Almost every player on the University of Toledo and Bowling Green State University men's basketball teams has played for both white and black coaches.
Does the coach's race matter to players?
In between black and white, there's a gray area.
"Really, it has never been about race with the coaches I've played for," said BGSU senior Nate Miller.
"Coaches all have the same goals. But at the same time, it's probably easier [to play for a black coach] because he's from the same background that I'm from and understands how I grew up."
UT and BGSU both have African-American men's basketball coaches. Eight of UT's 13 players are black. BGSU's numbers are 7 of 12.
At UT, one black coach was replaced with another last spring when Gene Cross took over for Stan Joplin.
At BGSU, Dan Dakich, who is white, resigned two years ago and Louis Orr, an African-American, was hired to take over the program.
When Mr. Joplin recruited Rockets senior Ridley Johnson out of high school in Boston, a part of Mr. Johnson's decision came down to that he and the coach are of the same race.
"It feels good to have similarities with your coach," Mr. Johnson said.
"Coach Cross is young and from a tough neighborhood too. I can relate. He listens to the same music as us. The more you have in tune with your coach, the more similarities, you feel more comfortable."
But Mr. Johnson has had positive experiences with a white coach too. His coach at Charlestown High School, Jack O'Brien, "was like a father figure; he was always around us."
Erik Marschall, a BGSU junior who is white, is from the small, mostly white town of New London, Ohio.
He said that if playing for Mr. Orr was an adjustment, "it wasn't a bad adjustment."

_AVAILABLE DATA_
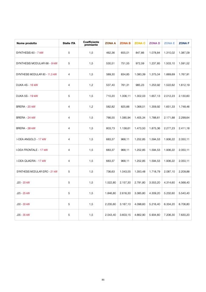Click the Coefficiente premiante header
The height and width of the screenshot is (292, 206).
(x=91, y=43)
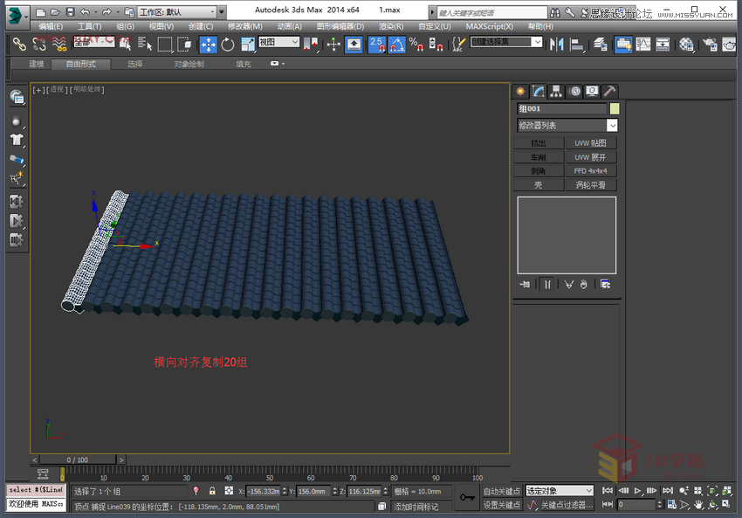Switch to the Hierarchy panel

pos(557,91)
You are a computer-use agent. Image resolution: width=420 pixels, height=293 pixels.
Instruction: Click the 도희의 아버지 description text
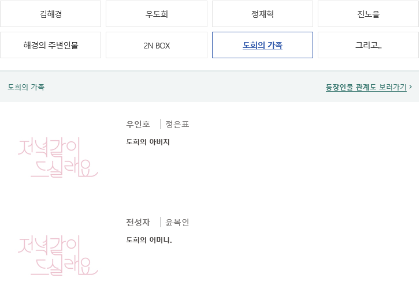(148, 142)
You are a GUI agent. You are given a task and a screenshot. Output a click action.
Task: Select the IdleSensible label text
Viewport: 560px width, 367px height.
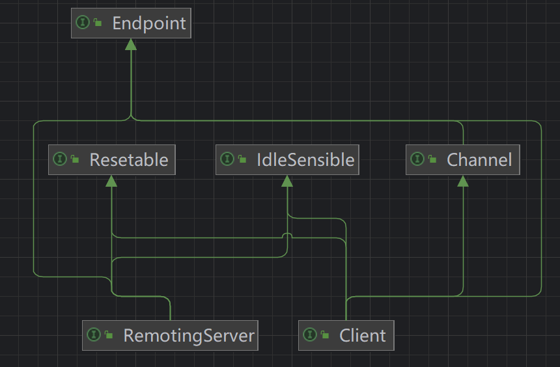point(305,160)
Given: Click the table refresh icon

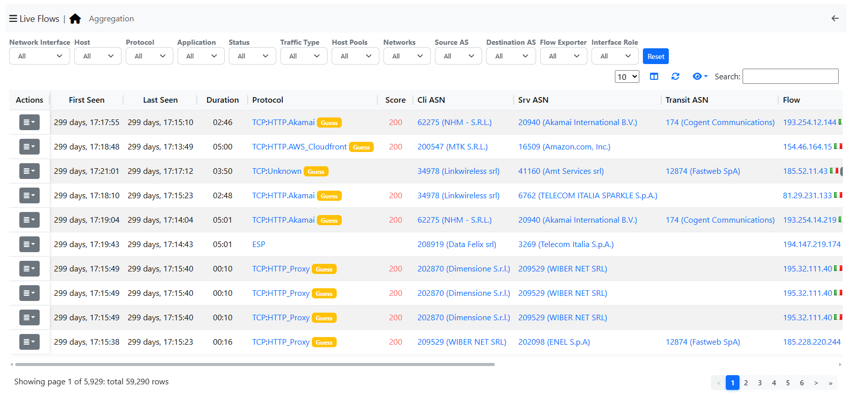Looking at the screenshot, I should pyautogui.click(x=675, y=76).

_TASK INSTRUCTIONS_
A: From the article on race and basketball coaches, extract the passage starting with "Does the coach's" and going on through "senior Nate Miller.".
B: According to the article on race and basketball coaches, who took over from Stan Joplin at UT?
C: Proceed with the article on race and basketball coaches, picking up after its final sentence.
The rows come from a different source than the article.

_RESULTS IN ORDER_
A:
Does the coach's race matter to players?
In between black and white, there's a gray area.
"Really, it has never been about race with the coaches I've played for," said BGSU senior Nate Miller.

B: Gene Cross

C:
"I really don't think race should be an issue," Mr. Marschall said. "If you can coach, you can coach."
Mr. Orr said he thinks players "respect the integrity, knowledge, and ability" of their coaches, regardless of race.
Although black players and coaches might have common backgrounds, he said, there are "many coaches of all colors who have developed great relationships with players."
Mr. Cross said he tries to find any connection he can with recruits. But he said he believes some of the potential Rockets who are black are more at ease with him because of his race.
"Whenever you are put in a situation where people look like you, you tend to feel a little more comfortable," Mr. Cross said. "If I'm sitting in a living room and there's a young man who looks like me and I was in the same position that he was in, or his parents see his son in me, a lot of times they do feel more comfortable.
"That's not to say I can't go sit in [white UT player] Ian Salter's living room because at the very core, we're all people. But a lot of times if you're sitting in a living room and the guy across looks like you, the walls tend to come down."